## WORK INSTRUCTION
What is the number of lines below that hold "chef"? Answer with that number only.

Segment Start: LISTED ENTRIES

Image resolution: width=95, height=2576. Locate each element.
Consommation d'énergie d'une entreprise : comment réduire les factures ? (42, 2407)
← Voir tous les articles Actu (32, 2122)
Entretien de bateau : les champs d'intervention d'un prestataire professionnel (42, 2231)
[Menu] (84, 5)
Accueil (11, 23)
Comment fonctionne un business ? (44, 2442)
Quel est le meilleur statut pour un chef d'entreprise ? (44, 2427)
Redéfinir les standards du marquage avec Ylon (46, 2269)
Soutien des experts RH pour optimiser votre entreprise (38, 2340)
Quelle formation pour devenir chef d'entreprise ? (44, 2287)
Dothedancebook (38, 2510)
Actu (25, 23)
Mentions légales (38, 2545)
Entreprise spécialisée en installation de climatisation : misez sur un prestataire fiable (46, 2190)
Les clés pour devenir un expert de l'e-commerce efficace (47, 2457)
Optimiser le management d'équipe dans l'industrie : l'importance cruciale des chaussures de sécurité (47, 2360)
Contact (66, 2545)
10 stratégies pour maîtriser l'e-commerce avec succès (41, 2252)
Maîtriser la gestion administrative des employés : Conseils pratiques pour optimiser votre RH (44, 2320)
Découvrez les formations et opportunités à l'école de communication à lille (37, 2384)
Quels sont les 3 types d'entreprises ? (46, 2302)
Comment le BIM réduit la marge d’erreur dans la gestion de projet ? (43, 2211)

Segment End: LISTED ENTRIES
Segment Start: LISTED ENTRIES

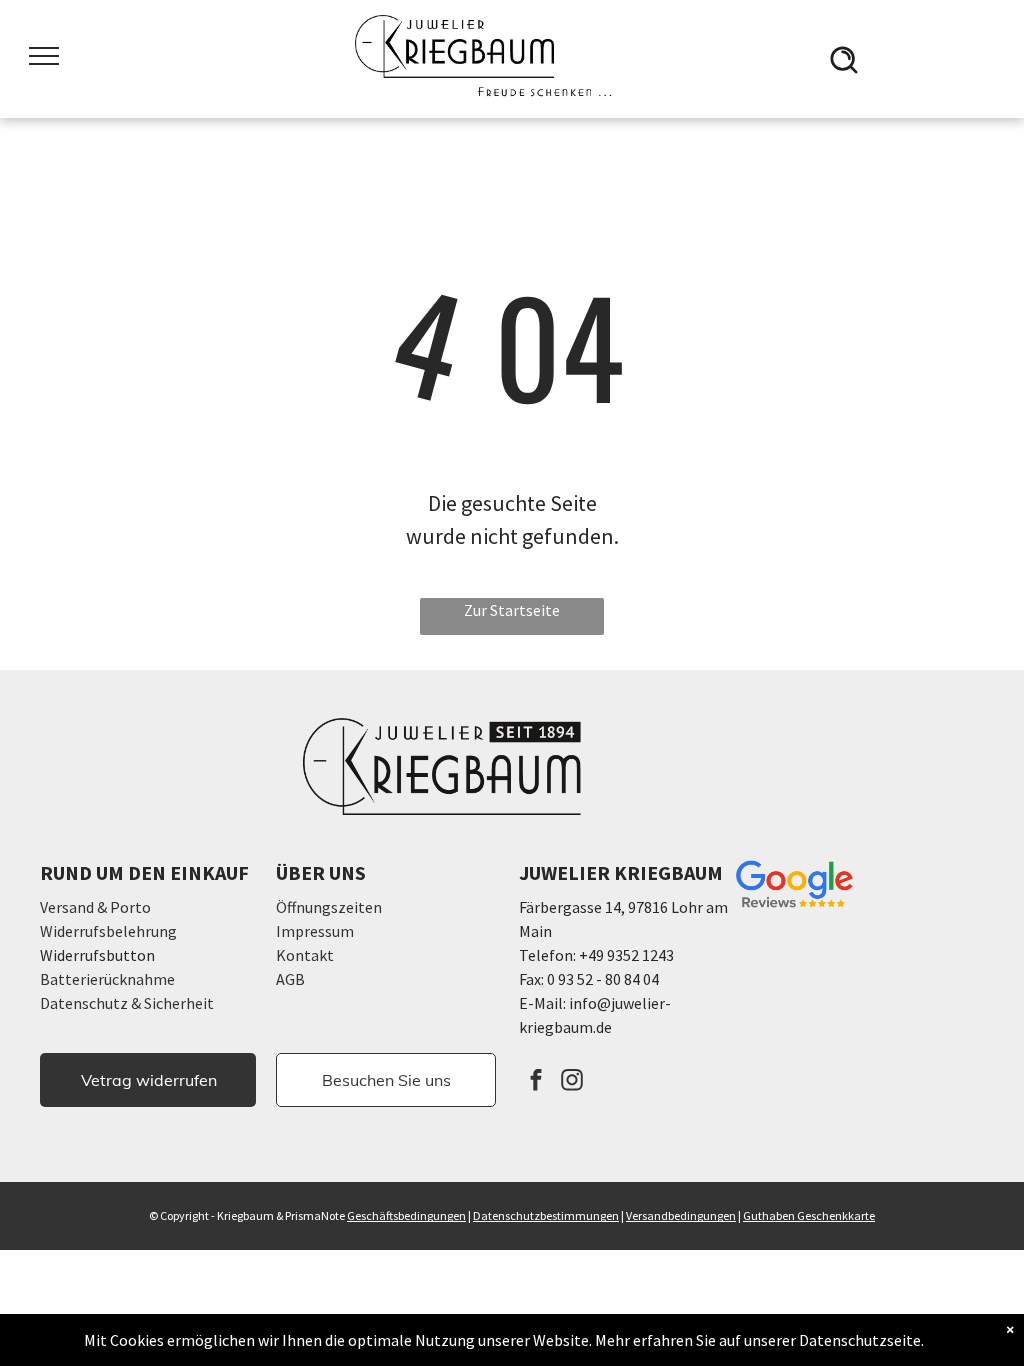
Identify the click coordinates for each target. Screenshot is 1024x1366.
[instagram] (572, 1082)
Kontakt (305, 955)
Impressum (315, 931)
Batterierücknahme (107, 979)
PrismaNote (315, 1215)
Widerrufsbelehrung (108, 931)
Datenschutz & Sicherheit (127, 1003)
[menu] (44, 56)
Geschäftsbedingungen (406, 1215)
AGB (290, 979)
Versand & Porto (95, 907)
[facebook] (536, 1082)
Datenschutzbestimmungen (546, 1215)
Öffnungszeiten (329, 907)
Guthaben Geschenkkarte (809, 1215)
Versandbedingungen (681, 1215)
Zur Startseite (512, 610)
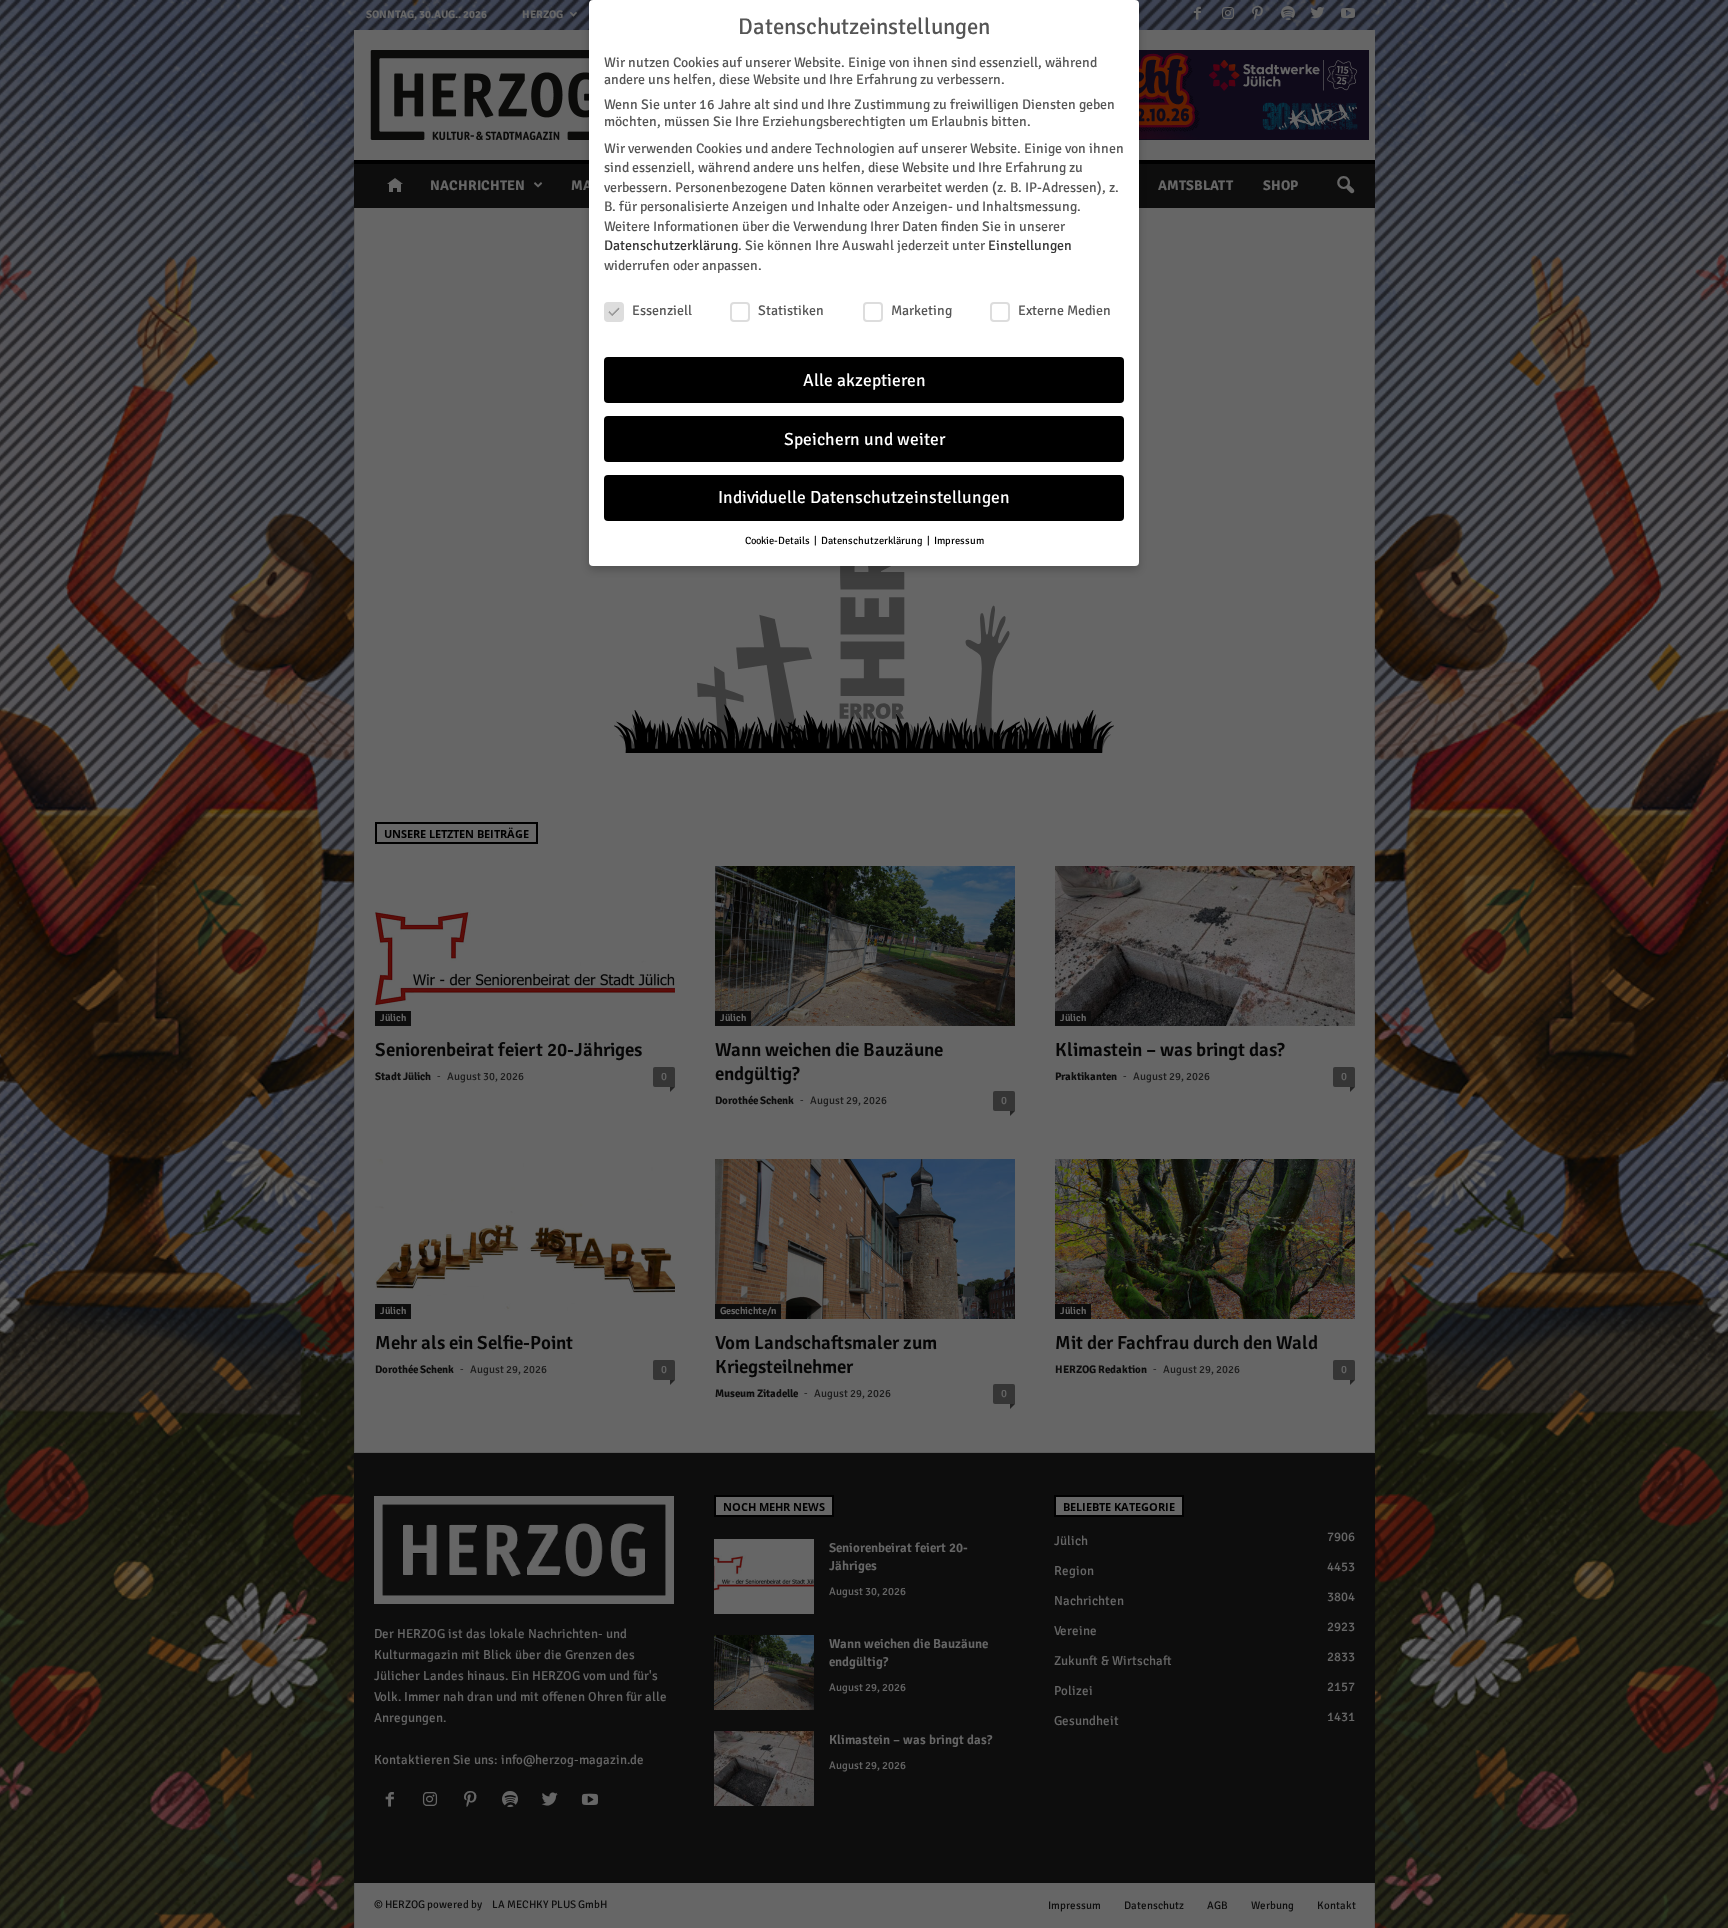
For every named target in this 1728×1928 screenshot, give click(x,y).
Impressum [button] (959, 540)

Segment End: LISTED ENTRIES

## ANSWER FOR THE TASK
2